最近在學前端開發,對于使用sendRedirect跳轉頁面總是出現問題。
這是我的檔案夾框架結構:
Servletdemo1的代碼如下:
package com.wx.servlet;
import javax.servlet.ServletException;
import javax.servlet.annotation.WebServlet;
import javax.servlet.http.HttpServlet;
import javax.servlet.http.HttpServletRequest;
import javax.servlet.http.HttpServletResponse;
import java.io.IOException;
@WebServlet(name = "Servletdemo1")
public class Servletdemo1 extends HttpServlet {
protected void doPost(HttpServletRequest request, HttpServletResponse response) throws ServletException, IOException {
}
protected void doGet(HttpServletRequest request, HttpServletResponse response) throws ServletException, IOException {
//重定向
response.sendRedirect("/jspdemo1/demo1.jsp");
}
}
jsp頁面代碼如下:
<%--
Created by IntelliJ IDEA.

-.-.-

* _作業說明_:
(A) 請列出節選原文中所有 import 語句引入的類別，寫出完整類名。
(B) 根據節選原文判斷下列說法是否正確，各答「是」或「否」，並引用原文中起決定作用的字句：(i) doGet 方法中呼叫了 sendRedirect；(ii) Servletdemo1 類別位於 com.wx.servlet 套件中；(iii) 提問者表示最近在學後端開發。

* _擷取條目_:

-.-.-

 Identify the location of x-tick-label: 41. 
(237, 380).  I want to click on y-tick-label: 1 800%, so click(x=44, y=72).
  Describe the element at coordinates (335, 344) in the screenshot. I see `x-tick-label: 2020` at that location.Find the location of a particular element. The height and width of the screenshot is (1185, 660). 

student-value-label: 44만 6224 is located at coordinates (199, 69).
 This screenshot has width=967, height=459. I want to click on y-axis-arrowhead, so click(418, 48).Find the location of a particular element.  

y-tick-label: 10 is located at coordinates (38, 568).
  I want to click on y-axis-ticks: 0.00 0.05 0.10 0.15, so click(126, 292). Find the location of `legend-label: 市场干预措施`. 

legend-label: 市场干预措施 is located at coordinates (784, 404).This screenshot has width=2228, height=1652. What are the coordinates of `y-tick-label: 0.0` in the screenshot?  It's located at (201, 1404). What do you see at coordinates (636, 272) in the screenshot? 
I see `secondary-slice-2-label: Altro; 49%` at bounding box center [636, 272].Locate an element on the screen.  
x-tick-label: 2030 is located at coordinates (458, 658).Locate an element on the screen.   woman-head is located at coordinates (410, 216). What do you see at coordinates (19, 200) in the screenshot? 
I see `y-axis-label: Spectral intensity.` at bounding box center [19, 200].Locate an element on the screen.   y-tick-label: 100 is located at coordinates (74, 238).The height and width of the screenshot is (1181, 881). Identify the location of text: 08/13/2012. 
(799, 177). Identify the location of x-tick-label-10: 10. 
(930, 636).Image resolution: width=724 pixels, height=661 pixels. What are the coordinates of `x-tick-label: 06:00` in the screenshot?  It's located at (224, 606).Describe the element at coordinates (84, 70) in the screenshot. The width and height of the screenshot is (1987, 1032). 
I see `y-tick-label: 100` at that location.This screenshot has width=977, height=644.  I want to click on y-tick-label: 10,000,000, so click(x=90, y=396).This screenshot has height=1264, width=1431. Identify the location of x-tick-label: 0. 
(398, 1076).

-.-.-

* _練習解答_:
(A) javax.servlet.ServletException、javax.servlet.annotation.WebServlet、javax.servlet.http.HttpServlet、javax.servlet.http.HttpServletRequest、javax.servlet.http.HttpServletResponse、java.io.IOException

(B)
(i) 是：「response.sendRedirect("/jspdemo1/demo1.jsp");」
(ii) 是：「package com.wx.servlet;」
(iii) 否：「最近在學前端開發」